Wow! THIS NYT article tells it like it is in NYC public schools. And I don’t blame the teachers one bit for not caring. It is the most reasonable response in a system which has given up on discipline. I feel sorry for the kids who want to learn, though. Political correctness has certainly destroyed what little chance a lot of black kids had of getting a decent education.

Some excerpts:

“I've been talking recently with a handful of dedicated teachers about the classroom conditions that have festered over the past several years at some of New York City's least successful high schools. These are places where fear and loathing take up the space that could have been occupied by progress and reform. You'll find these noisy, chaotic classrooms in almost any of America's big cities, not just New York. They are ruthlessly destructive, and scary to students and teachers alike. They are places where childhood dreams all too frequently expire.

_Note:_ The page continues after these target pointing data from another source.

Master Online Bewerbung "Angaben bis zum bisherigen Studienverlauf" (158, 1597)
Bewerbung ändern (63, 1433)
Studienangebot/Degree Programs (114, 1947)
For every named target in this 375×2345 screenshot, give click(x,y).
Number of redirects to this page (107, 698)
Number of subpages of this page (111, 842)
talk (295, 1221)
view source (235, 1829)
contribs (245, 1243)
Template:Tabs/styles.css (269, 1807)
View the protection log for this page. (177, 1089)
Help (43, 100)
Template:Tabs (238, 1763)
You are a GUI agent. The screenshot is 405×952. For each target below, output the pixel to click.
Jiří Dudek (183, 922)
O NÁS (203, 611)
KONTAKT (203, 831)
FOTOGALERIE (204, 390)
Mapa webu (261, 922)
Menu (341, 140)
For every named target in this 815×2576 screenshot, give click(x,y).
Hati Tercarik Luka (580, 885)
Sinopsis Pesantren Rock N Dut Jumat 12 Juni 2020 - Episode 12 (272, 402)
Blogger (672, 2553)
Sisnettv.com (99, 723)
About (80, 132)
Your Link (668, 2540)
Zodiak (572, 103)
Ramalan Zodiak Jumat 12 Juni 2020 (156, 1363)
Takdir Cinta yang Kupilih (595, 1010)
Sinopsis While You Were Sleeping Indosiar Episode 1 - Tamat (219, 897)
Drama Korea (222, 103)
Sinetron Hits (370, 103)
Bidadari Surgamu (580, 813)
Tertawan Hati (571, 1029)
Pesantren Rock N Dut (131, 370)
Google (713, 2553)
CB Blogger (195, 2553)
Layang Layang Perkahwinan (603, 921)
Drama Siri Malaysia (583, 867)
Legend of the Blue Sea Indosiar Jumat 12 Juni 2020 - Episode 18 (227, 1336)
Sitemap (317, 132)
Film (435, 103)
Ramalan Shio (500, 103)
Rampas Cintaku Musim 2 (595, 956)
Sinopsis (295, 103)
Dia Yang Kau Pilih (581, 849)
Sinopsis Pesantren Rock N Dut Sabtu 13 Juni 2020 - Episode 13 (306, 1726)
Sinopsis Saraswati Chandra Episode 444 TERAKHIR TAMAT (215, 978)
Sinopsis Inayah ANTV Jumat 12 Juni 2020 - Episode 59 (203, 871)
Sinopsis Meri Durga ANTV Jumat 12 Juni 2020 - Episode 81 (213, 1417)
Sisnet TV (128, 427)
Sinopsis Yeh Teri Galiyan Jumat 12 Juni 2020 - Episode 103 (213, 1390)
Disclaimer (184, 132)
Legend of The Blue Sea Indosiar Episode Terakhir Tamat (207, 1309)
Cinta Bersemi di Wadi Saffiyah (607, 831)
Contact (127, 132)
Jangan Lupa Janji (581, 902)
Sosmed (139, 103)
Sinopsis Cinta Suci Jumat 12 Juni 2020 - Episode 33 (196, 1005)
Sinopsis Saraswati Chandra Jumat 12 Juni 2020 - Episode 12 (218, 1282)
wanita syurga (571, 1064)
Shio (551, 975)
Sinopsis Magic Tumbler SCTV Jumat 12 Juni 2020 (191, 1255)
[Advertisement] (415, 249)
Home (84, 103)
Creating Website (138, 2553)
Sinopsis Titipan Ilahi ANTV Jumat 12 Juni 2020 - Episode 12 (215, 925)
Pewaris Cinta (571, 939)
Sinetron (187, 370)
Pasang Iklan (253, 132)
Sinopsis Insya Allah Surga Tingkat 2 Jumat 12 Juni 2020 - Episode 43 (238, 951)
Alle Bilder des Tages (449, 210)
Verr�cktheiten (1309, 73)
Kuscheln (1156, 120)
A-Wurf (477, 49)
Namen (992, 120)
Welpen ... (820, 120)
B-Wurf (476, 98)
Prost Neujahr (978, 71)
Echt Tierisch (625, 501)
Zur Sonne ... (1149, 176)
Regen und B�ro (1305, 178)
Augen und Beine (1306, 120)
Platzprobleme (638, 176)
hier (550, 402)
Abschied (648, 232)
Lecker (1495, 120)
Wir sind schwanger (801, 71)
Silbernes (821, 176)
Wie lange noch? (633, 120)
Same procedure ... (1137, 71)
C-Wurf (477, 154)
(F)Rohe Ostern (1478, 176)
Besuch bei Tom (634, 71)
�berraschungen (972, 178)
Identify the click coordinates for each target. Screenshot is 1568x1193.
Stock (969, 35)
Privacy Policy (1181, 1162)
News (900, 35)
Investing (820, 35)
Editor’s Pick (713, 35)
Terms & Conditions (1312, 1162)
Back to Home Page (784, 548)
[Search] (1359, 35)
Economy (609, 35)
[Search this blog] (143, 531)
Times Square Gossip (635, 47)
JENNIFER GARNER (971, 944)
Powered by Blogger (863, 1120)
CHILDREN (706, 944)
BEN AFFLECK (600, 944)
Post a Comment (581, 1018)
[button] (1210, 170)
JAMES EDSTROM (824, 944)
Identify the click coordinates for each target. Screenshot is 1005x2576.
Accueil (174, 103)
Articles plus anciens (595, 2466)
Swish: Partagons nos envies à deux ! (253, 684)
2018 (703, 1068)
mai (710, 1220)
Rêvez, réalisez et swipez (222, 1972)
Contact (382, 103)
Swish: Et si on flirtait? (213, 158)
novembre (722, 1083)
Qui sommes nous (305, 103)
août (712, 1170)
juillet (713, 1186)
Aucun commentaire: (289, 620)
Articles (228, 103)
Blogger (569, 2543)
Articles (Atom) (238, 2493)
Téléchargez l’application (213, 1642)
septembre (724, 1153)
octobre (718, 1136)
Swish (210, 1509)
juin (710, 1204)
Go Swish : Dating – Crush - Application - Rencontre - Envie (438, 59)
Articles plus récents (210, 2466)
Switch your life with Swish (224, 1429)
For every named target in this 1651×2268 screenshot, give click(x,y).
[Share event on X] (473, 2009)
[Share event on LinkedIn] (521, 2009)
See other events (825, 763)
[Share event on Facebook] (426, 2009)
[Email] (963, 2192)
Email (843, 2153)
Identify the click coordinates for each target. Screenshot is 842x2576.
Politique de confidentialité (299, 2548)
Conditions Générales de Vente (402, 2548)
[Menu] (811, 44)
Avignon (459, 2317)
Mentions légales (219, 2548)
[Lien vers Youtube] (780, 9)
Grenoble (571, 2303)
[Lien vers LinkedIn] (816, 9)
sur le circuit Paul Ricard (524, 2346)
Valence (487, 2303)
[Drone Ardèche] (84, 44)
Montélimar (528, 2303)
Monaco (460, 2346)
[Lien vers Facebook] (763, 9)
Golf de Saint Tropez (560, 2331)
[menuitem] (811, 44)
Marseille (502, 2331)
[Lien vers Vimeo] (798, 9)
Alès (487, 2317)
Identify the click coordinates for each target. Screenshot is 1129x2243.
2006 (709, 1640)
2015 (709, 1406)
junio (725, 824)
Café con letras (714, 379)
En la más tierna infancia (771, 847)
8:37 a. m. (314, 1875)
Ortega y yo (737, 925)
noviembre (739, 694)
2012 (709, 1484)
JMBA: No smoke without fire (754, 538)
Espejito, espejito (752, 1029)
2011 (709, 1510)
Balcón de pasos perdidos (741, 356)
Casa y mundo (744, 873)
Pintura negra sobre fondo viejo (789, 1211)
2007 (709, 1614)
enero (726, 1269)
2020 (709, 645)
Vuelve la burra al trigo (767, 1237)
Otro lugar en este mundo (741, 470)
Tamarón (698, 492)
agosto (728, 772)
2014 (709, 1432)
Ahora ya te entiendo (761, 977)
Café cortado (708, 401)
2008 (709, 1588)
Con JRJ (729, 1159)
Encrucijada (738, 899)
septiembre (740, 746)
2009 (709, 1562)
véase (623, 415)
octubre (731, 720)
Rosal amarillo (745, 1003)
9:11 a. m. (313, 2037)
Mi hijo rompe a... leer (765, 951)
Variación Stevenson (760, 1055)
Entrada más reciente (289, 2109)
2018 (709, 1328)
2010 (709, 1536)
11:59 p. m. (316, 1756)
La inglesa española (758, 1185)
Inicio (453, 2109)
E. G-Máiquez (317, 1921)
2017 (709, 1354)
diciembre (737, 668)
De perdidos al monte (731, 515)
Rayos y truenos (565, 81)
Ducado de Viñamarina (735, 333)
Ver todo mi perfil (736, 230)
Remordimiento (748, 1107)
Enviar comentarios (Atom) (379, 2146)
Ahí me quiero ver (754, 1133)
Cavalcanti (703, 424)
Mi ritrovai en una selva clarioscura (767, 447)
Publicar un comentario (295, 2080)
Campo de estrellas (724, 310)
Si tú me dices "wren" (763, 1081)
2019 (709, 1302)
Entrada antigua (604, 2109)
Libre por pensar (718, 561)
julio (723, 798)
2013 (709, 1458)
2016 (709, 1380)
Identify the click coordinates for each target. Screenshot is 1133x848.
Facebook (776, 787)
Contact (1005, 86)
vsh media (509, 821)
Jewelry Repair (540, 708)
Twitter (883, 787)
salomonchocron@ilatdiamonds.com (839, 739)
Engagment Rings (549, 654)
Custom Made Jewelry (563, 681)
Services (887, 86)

The teachers would not go on the record. They were afraid of being punished by school officials for speaking out. And some worried about reprisals from their own union because of comments critical of teachers.

"What goes on in these classrooms, that's the story of urban education," said a teacher from Brooklyn. "You've got kids playing dice in the back of the classroom. You've got kids listening to their Walkman, or writing rap rhymes. And rapping to girls. And also practicing gang signs.... The teacher just teaches the ones in the front."

"You have violence in some of our schools, and people react to violence in different ways," he said. "You have teachers who have categorized all of the students as a problem. So they walk into the room afraid of the students without ever knowing them. To them, the students are one-dimensional. Everybody's a thug. Everybody's a problem. So they don't require anything of any of them.

"Meanwhile, the students themselves are scared. The class becomes undisciplined, and therefore dangerous. So the good students cut out because they don't want to be in that environment. That's one way you lose the good kids. You have a lot of students who are not thugs, but who left school because they couldn't learn — they couldn't even hear — in that noisy, disruptive atmosphere."

But there are many, many [teachers] who are not remotely interested in these kids. They tell the kids to their faces: `I don't care what you do. I'm still going to get paid.' "They mean it. They don't care. The kids pass classes they don't even attend, and attend classes they aren't even assigned to."